Cool then you should be fine with keeping the new system since exploration is not touched in any way.

Seriously though, I am a big fan of player agency. I have been arguing to increase agency for exploration since the beginning, and it is the guiding principle of any suggestions I make. So really we should logically be on the same side if things only boil down to player agency.
Quite the opposite: since the new system does not touch exploration, it should not be implemented — after all, exploration isn't altered
but everything else that relies on the same decision-making information is. That's one part of the OP that I find particularly galling: that they throw out this fancy notion of a holistic system that ties together exploration, mining, and mission running
and then they proceed to ignore the two parts that are significantly affected and only discuss the part where it makes no mechanical difference.
If you'll allow me to paraphrase you, it sounds like you think that you are having choices removed because of the lack of instant information, information that if you possessed it would essentially leave you with only one choice. But if you only have one option, then everything is decided for you, so where is the agency? It sounds like you are saying any lack of initial information means a reduction in choice. But is this really true? And in what ways are your choices actually reduced? Which decision are you no longer in possession?
I can no longer choose whether or not to engage with the exploration UX/UI. I
must play the minigame — it is a requirement before I'm able to decide whether or not I
want to play the minigame. Right now, as much as we can argue of the gameplay value of the current state of surface scanning (and again, I would like to point out that no-one seems to mind it being rolled into the ADS and be the main point of the minigame), you
can currently choose whether or not to engage in any of that.

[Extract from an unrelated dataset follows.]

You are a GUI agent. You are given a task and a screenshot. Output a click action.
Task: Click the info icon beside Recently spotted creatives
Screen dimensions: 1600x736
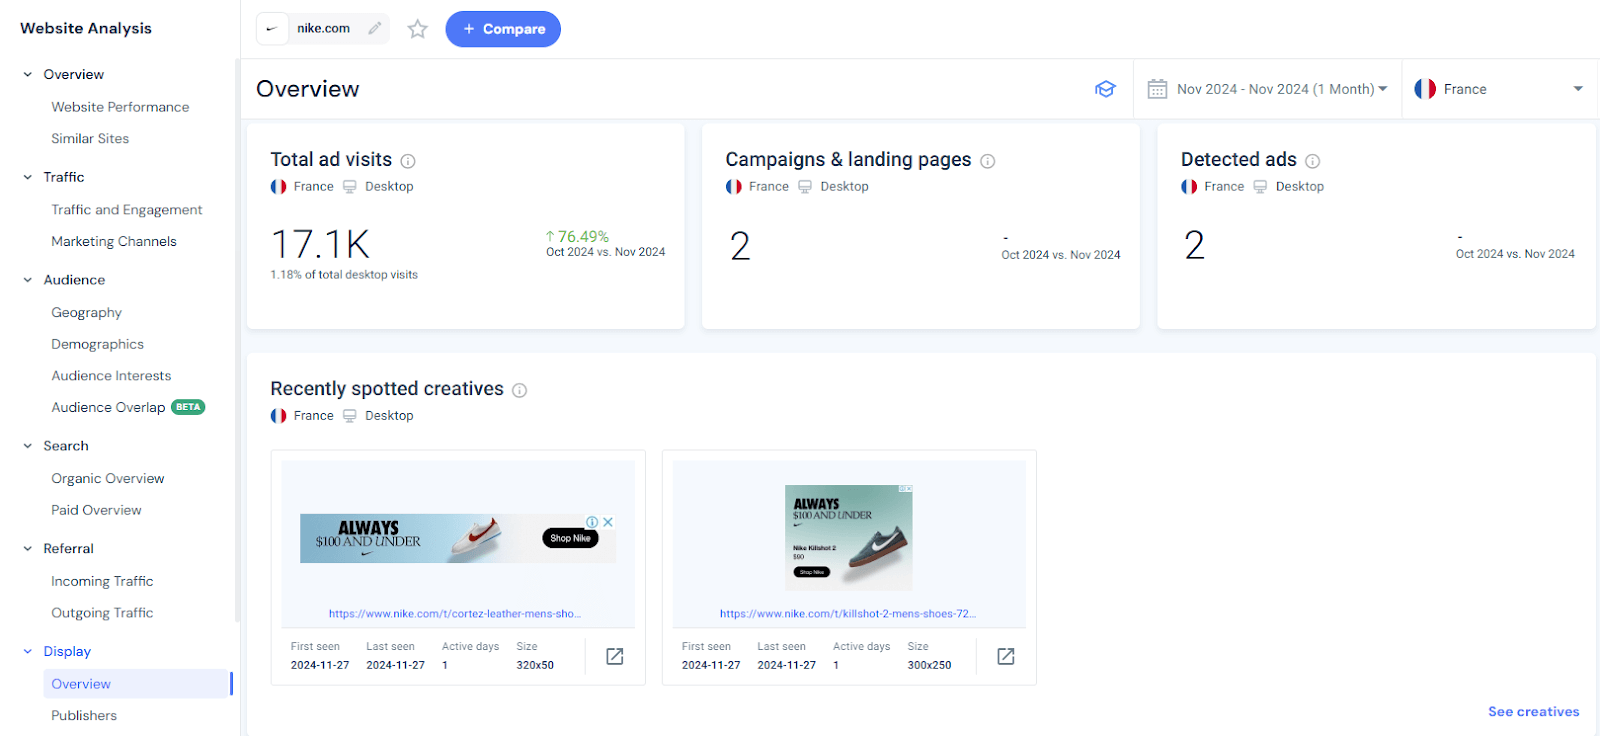click(x=520, y=390)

There are tons of reason why you'd want not to: because it's just pink snowballs (and I'm after ze big bucks); because it has all been discovered before (and I'm after discovery credit); because I just don't care about the surface details but about the structure (I just want a nice double-ELW against a backdrop of an Ae/Be orbiting a B0-Neutron binary for my screenshot collection); because I don't care about the composition but about the relative positioning (it's just metallics and gas giants and I'm looking for weirdo forest moons with teddy bears on them); because I don't explore (I just want a ring to dive into); because I don't explore (I'm just looking for my mission signal); because I
still don't explore (I just want to get to the other end and don't want to clip into gravity wells or engage in any lithobraking). Some of the non-exploration is covered by nav beacons, but that still means we have a reduction of choice: where before we had three options, there are now only two — minigame or wasting (potentially precious) time diving in and out of the beacon grid.
Moreover, even if I
do want to explore and
do want to play the minigame, not having that information robs you of the simple agency involved in being able to piece the two together and target exactly the kind of space oddity you're interested in. There is an opportunity to
add more sleuthing to the process, but that opportunity is being taken away — again, you have no choice but to go through the motions of the minigame, and the minigame alone. Hell, even if I've long beforehand decided to
scan every last patch of sand in the entire system and engage with every little bit of both minigames, agency is removed: it's not a matter of whether or not to use the minigames — that is a given — but of how to effectively structure the process. Looking at your nav panel to try to figure out a good spiral pattern to cover all bodies as you DSS them is… ehrm… let's call it lacking — most seem to be in agrement there — but you're still actually engaging in an optimisation process, choosing where to go and in what order. That part is removed completely with the infini-DSS [insert “good riddance” cheers here, as appropriate

]
It's not just a removal of agency in how you go about travelling through space — a matter that has consequences far outside of just the narrow interest of explorers — but a removal of potential agency in the rest of the proposed UI. And none of it is even remotely necessary to deliver the revamp they've presented here, much less for any vague promises of an actual exploration update.